The genetics of Ewing sarcoma development remain obscure. The incidence of Ewing sarcoma is ten-fold less in Africans as compared to Europeans, irrespective of geographic location, suggesting population-specific genetic influences. Since GGAA-containing microsatellites within key target genes are necessary for Ewing sarcoma-specific EWS/FLI DNA binding and gene activation, and gene expression is positively correlated with the number of repeat motifs in the promoter/enhancer region, we sought to determine if significant polymorphisms exist between African and European populations which might contribute to observed differences in Ewing sarcoma incidence and outcomes. GGAA microsatellites upstream of two critical EWS/FLI target genes, NR0B1 and CAV1, were sequenced from subjects of European and African descent. While the characteristics of the CAV1 promoter microsatellites were similar across both populations, the NR0B1 microsatellite in African subjects was significantly larger, harboring more repeat motifs, a greater number of repeat segments, and longer consecutive repeats, than in European subjects. These results are biologically intriguing as NR0B1 was the most highly enriched EWS/FLI bound gene in prior studies, and is absolutely necessary for oncogenic transformation in Ewing sarcoma. These data suggest that GGAA microsatellite polymorphisms in the NR0B1 gene might influence disease susceptibility and prognosis in Ewing sarcoma in unanticipated ways.

Figure 1

NR0B1 and CAV1 GGAA-microsatellite sequence characteristics are visualized in panels A and B. The NR0B1 and CAV1 microsatellites are located −1.6 to −1.1kb and −2.0 to −1.7kb upstream from the transcription start site (TSS), respectively in the promoter/enhancer region.
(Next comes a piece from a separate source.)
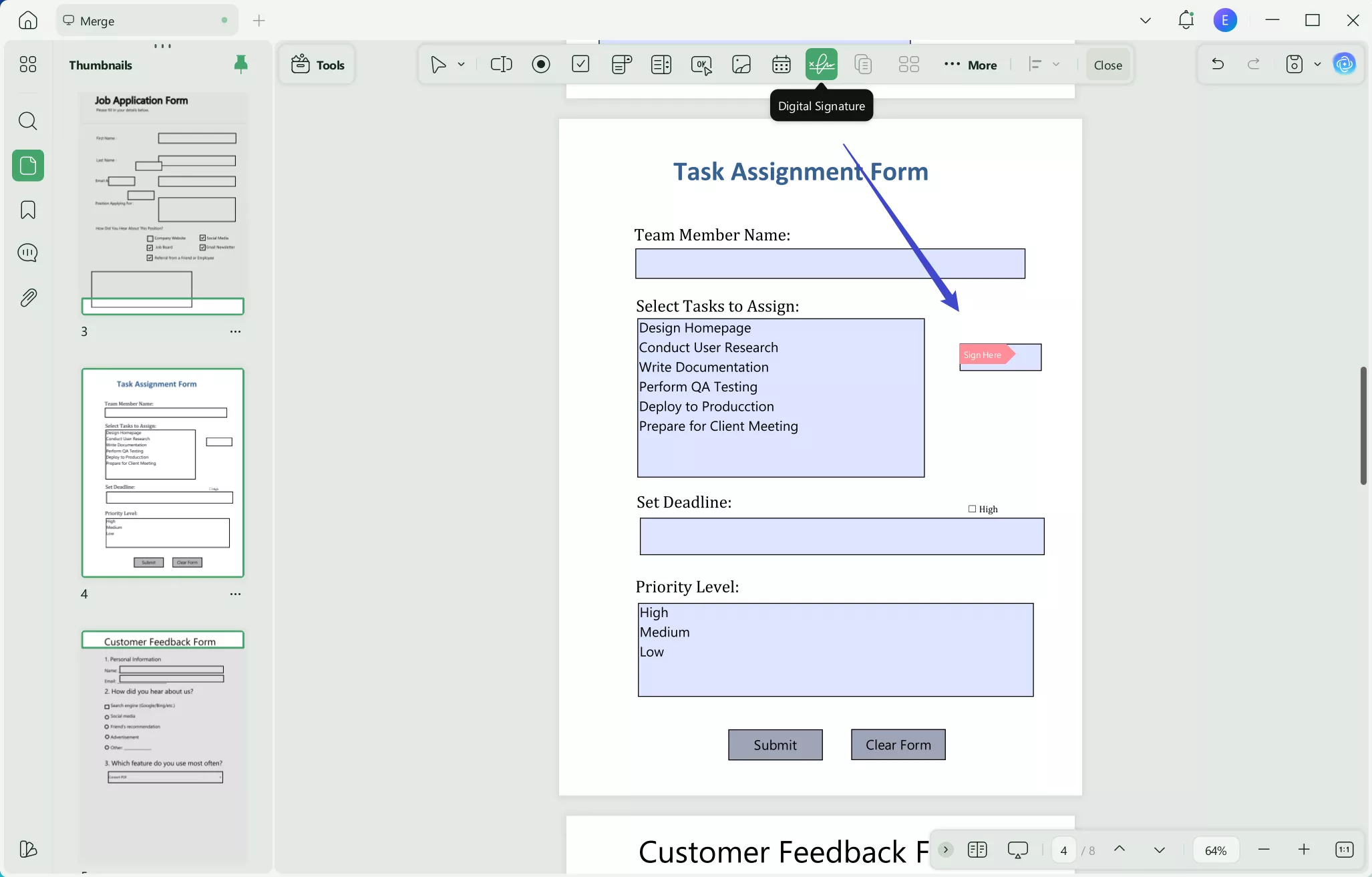Click the 64% zoom level control
Screen dimensions: 1372x877
(x=1215, y=850)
Using customized computer software, microsatellite sequences and pre-defined microsatellite characteristics were identified and quantified from the raw sequencing files. The NR0B1 GGAA-microsatellite is characterized by repeat segments separated by a single adenosine nucleotide, whereas the CAV1 GGAA-microsatellite is characterized by numerous repeat segments partitioned by a variable number of AGAA repeat motifs.

Figure 2

Histogram plots demonstrating the distribution of the CAV1 GGAA microsatellite characteristics in European and African populations. The data plots for the total number of repeats (Panel A), the total microsatellite length (Panel C) and the number of repeat segments (Panel D) show very similar distributions comparing European and African populations.

Figure 3

Histogram plots demonstrating the distribution of the NR0B1 GGAA microsatellite characteristics in European and African populations. Panel A illustrates the total number of repeats, showing a predominant clustering of the European data around shorter sequences consisting of 16-25 repeats, whereas the African data is much more disperse with a greater distribution towards larger repeat numbers. Similar trends are depicted for the total microsatellite length (Panel C) and the number of repeat segments (Panel D).

Figure 4

Stratification of the NR0B1 microsatellite data illustrating the proportion of European and African microsatellite sequences above and below the modal distribution of the total number of GGAA repeats (panel A) and the longest consecutive repeat sequence (panel B).